Javier del Castillo

Javier del Castillo


Iluminados

10/12/2024

No hay que tener muchas luces para constatar la absurda carrera a la que se someten algunos alcaldes de ciudades españolas para ser los primeros en iluminar sus calles, mucho antes de la celebración de la Navidad, solsticio de invierno para quienes, por creencias - o por llevar la contraria -, son refractarios al nacimiento del Niño Jesús. 
En las Navidades de mi infancia, años 60 del pasado siglo, se pusieron en marcha los planes de desarrollo, pero a ningún dirigente político de entonces - elegido a dedo y con competencias en el ámbito local o provincial –, se le ocurrió adelantar la Navidad unos meses, ni presumir de haber colgado en sus ciudades más bombillas que nadie. El alumbrado era tan apreciado que se lo reservaban para los barrios que todavía no lo tenían durante el resto del año. 
Eran, además, unas Navidades de reencuentros, de villancicos al lado de la lumbre, de rondas y aguinaldos. Unas Navidades donde el protagonismo lo compartían el belén y la figura del niño Jesús. Aunque parecer una batalla perdida, merece la pena seguir luchando por lo auténtico, frente a las modas importadas. No hace falta montar un espectáculo lumínico para promocionar un destino turístico consolidado. Un lugar que ya anda sobrado de joyas arquitectónica y monumentos. 
Defender nuestras tradiciones sin prejuicios y apostar por el sentido más profundo de estas Fiestas, sin ostentaciones e imposiciones de ningún otro tipo - sin prejuicios absurdos -, me parece mucho más auténtico que convertir las plazas y calles del centro en una especie de Disneylandia, en un escenario ficticio, donde se da prioridad al tamaño, en vez de apostar por lo pequeño, humilde y sencillo.
El alcalde de Vigo, el de Madrid o el de Torrejón de Ardoz han hecho de la Navidad una especie de carrera.
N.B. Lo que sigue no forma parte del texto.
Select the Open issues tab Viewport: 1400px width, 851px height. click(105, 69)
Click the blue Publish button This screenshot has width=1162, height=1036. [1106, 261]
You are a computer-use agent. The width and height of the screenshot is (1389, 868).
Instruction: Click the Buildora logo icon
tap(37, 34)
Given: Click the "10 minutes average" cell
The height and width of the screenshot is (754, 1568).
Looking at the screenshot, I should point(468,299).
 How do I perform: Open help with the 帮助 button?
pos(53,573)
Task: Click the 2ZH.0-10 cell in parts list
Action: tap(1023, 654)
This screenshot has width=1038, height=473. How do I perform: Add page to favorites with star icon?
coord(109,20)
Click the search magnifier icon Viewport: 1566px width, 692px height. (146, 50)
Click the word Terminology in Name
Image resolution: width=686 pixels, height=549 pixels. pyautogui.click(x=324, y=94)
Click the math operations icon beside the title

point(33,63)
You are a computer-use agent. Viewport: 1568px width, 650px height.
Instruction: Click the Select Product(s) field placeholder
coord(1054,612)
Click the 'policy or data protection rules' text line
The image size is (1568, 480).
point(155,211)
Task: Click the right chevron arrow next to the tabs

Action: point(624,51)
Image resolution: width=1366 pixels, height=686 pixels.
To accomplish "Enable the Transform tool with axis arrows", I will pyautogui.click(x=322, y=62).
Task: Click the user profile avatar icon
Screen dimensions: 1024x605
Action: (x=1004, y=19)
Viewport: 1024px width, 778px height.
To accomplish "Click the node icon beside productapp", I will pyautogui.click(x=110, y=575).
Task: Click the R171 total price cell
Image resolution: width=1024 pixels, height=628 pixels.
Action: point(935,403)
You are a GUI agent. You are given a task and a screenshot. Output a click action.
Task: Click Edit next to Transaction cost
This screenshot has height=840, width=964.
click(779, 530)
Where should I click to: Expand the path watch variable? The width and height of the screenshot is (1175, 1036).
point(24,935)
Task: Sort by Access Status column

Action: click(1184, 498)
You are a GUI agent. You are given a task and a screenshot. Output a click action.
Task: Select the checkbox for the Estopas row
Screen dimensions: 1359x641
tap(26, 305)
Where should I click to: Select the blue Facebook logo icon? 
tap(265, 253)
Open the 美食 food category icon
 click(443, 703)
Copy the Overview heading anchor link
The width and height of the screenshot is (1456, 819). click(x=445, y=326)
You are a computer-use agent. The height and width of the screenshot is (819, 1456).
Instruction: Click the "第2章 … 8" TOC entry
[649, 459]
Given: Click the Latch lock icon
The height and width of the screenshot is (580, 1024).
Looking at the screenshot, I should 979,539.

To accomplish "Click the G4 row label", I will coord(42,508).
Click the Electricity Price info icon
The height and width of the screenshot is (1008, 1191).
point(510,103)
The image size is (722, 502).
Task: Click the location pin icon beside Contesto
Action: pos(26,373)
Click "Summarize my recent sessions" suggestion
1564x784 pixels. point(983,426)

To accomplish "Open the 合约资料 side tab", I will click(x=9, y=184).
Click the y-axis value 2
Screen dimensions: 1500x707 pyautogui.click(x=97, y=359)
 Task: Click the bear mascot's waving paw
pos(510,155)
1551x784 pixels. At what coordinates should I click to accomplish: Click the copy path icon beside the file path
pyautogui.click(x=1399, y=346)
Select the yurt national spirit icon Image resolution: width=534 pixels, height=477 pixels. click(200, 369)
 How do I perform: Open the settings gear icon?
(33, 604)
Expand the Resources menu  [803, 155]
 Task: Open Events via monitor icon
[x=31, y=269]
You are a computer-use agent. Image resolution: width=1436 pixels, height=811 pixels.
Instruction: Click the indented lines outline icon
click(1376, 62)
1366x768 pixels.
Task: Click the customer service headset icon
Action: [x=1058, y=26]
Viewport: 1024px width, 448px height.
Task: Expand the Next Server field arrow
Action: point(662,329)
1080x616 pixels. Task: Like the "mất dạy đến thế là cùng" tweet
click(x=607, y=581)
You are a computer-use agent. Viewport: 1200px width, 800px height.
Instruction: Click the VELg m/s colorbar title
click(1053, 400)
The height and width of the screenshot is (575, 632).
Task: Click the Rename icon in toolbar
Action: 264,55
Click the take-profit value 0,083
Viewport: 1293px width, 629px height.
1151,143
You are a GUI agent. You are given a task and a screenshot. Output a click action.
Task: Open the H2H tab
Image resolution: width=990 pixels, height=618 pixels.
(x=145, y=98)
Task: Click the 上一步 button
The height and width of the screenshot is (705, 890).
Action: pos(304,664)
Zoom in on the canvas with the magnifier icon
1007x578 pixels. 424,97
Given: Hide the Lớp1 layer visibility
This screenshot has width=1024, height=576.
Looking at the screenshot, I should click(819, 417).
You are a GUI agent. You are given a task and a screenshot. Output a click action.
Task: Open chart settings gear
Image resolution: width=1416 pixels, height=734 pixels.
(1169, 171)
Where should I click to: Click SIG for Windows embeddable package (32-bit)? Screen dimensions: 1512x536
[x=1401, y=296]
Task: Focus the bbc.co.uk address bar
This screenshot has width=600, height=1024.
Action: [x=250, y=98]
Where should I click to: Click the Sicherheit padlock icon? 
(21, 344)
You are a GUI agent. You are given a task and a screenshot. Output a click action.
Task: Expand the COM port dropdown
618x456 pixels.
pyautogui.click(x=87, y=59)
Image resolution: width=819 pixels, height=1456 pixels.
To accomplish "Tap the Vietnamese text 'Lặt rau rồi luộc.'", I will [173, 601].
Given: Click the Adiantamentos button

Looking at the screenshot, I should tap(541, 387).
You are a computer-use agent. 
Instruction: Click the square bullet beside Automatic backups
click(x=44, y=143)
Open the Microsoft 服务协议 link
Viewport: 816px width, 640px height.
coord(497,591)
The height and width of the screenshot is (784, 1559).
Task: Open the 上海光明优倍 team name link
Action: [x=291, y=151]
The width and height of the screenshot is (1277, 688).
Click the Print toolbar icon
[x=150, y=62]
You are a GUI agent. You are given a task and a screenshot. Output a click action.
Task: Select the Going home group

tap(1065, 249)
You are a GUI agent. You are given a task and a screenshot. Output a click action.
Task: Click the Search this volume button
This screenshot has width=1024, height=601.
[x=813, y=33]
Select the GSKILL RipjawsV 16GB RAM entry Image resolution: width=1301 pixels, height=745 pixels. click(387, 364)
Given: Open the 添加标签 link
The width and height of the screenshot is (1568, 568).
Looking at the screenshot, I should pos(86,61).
Un circo en el que se autoproclaman jefes de pista. En otras ciudades, como Barcelona, el presidente de la corporación municipal, como lo hacía su antecesora Ada Colau, intenta evitar por todos los medios que no exista en la representación navideña ni la más mínima referencia a los orígenes cristianos de esta Festividad.
Sin embargo, por mucho que se empeñen algunos, en nuestro imaginario colectivo el niño Jesús aparece en una cuna, flanqueado por la Virgen y San José, y los Reyes Magos se acercan al portal de Belén en camellos para entregar oro, incienso y mirra. No quiero decir con esto que esa tradición trasmitida de generación en generación sea de obligado cumplimiento, pero quiero dejar claro que en los escenarios de mi infancia los Reyes Magos siempre han llegado por 'las eras altas, los peces beben y beben y vuelven a beber, y la virgen lava pañales y los tiende en el romero', sin que por ello haya que calificar a San José de ser un peligroso machista. 
Con todos mis respetos por la globalización y la multiculturalidad, nuestra tradición navideña poco o nada tiene que ver con ese señor orondo y barbudo que vuela sentado en un trineo con un montón de regalos. Si me dan la opción de elegir, me quedo, claro está, con la ilusión de los Reyes Magos, aunque los regalos de mi infancia fueron escasos, porque tenían que llegar a todos los niños pobres del mundo. 
En mi memoria siempre estarán presente las rondas de villancicos, con el Cerezo y el Pardillo, por las calles de Sigüenza, las actuaciones de la Rondalla en la Plaza Mayor y los grupos de niños pidiendo por las casas el aguinaldo. Tampoco podían faltar en estas fechas la zambomba que fabricaba artesanalmente el abuelo con las tripas del cerdo, el almirez de la cocina y la cuchara del desayuno para rascar con toda la fuerza y la rabia del mundo una botella de anís vacía que tenía guardada la abuela en un armario del comedor.
Nos sobraba todo este derroche lumínico.